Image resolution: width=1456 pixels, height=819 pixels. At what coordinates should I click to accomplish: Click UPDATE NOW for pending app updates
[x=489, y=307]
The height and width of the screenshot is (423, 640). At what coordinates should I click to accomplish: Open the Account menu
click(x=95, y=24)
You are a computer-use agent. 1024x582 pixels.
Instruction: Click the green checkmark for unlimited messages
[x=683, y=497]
• • • • •
Convert the listing above into a JSON list of strings, with one string per line and no blank lines.

[
  "Image resolution: width=1456 pixels, height=819 pixels. At what coordinates should I click to accomplish: Click UPDATE NOW for pending app updates",
  "[x=489, y=307]",
  "The height and width of the screenshot is (423, 640). At what coordinates should I click to accomplish: Open the Account menu",
  "click(x=95, y=24)",
  "You are a computer-use agent. 1024x582 pixels.",
  "Instruction: Click the green checkmark for unlimited messages",
  "[x=683, y=497]"
]